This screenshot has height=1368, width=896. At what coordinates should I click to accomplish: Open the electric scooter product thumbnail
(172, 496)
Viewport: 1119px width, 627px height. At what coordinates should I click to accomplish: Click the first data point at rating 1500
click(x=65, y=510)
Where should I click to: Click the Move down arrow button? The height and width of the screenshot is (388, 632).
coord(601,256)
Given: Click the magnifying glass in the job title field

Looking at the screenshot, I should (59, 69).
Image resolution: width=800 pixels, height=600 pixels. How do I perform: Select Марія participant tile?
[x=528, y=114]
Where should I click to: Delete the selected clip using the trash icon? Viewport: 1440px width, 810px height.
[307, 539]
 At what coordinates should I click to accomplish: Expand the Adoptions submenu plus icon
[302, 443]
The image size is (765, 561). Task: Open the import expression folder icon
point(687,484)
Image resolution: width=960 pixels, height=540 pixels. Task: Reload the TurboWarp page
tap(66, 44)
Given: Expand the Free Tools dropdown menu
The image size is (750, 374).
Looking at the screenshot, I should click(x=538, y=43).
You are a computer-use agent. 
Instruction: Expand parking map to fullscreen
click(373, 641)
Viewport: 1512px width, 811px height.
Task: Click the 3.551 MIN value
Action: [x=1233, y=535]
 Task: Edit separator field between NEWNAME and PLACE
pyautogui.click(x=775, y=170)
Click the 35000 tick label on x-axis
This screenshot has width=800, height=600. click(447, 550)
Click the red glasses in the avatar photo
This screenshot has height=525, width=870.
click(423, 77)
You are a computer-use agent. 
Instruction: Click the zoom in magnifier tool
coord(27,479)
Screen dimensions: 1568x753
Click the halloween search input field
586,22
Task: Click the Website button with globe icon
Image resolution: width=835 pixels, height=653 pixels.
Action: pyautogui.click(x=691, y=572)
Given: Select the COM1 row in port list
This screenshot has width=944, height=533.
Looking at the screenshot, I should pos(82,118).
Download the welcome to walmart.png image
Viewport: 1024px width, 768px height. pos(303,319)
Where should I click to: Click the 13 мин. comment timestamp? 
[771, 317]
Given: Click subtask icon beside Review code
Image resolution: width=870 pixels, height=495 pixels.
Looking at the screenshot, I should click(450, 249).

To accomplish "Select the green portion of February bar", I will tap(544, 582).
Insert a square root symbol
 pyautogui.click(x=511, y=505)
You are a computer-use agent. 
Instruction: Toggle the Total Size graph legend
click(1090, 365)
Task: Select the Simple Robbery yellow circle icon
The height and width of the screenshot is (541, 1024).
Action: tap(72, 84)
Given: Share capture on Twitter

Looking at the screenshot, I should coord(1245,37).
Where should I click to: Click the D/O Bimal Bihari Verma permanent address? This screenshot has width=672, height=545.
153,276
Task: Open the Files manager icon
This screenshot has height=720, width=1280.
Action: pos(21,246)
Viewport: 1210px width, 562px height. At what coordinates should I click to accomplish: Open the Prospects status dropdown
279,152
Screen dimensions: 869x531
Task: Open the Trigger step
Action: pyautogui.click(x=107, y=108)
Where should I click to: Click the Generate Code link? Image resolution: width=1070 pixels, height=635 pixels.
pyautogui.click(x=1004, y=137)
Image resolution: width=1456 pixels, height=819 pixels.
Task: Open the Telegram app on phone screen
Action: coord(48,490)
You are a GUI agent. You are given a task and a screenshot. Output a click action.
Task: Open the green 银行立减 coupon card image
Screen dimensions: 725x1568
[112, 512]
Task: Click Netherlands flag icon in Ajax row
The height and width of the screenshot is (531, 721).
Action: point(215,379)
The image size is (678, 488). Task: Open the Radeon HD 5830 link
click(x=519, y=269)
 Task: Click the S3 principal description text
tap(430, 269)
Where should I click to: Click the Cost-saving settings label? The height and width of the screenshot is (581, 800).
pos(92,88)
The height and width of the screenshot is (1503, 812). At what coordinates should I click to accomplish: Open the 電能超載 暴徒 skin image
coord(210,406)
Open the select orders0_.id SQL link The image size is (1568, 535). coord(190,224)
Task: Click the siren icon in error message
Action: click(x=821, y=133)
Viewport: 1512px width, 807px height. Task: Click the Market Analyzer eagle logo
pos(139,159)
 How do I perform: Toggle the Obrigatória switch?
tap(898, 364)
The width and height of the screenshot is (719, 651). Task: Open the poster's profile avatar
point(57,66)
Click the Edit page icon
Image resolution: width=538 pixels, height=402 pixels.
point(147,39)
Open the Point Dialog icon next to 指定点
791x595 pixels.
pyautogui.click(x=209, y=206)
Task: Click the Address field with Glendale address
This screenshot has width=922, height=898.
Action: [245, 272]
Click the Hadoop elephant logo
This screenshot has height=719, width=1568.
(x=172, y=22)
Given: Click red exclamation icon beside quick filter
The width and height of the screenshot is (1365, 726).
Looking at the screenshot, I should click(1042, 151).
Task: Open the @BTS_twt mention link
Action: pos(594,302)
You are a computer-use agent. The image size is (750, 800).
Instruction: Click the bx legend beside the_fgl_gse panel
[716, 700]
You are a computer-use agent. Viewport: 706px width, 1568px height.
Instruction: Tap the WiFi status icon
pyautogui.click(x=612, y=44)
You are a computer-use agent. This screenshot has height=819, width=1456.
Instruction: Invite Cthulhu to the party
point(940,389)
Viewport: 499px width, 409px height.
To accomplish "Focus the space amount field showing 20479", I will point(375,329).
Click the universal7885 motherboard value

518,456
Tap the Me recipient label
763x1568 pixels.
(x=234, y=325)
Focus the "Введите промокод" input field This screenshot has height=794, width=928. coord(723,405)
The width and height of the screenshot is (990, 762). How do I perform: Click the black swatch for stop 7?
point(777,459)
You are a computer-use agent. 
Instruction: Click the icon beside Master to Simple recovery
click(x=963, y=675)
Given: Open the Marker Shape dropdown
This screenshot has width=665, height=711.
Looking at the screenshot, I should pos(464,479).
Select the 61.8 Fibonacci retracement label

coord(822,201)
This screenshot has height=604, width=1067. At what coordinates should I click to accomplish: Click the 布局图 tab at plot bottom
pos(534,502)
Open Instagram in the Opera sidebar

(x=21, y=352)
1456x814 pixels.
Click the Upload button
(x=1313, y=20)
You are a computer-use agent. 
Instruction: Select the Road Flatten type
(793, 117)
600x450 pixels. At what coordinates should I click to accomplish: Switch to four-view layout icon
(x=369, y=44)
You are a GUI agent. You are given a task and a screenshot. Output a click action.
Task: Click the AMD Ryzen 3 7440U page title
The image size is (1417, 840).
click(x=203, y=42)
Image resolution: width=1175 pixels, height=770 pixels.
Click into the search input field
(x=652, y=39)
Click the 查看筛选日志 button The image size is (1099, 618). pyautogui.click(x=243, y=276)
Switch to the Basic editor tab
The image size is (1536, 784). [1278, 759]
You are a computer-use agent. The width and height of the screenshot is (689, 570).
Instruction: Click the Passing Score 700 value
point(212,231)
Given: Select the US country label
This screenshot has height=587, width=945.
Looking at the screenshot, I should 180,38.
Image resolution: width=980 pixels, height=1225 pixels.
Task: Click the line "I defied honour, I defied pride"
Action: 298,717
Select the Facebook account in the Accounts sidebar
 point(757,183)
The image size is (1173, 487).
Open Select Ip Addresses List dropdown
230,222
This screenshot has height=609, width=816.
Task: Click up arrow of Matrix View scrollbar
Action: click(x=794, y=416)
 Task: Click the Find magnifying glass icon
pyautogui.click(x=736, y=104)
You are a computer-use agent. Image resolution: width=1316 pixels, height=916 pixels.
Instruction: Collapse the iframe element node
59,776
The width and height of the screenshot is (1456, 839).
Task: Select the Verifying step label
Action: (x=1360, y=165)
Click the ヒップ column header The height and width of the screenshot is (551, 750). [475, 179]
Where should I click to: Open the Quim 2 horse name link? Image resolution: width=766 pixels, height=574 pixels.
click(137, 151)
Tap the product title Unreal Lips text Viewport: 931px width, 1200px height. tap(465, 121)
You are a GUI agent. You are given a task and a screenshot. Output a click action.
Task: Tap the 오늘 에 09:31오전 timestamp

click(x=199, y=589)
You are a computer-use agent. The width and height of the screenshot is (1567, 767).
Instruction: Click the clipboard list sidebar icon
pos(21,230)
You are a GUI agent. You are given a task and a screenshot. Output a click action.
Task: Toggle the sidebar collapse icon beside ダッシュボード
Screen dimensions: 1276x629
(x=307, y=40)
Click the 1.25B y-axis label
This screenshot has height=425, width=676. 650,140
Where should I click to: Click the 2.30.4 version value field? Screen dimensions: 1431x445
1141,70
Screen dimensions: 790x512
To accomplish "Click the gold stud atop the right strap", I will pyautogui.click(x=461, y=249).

━━━

**Task item:**
Only lines that contain the string "green" count; pick each one out of the records and copy it.

**Answer below:**
To accomplish "Select the green portion of February bar", I will tap(544, 582).
Task: Open the green 银行立减 coupon card image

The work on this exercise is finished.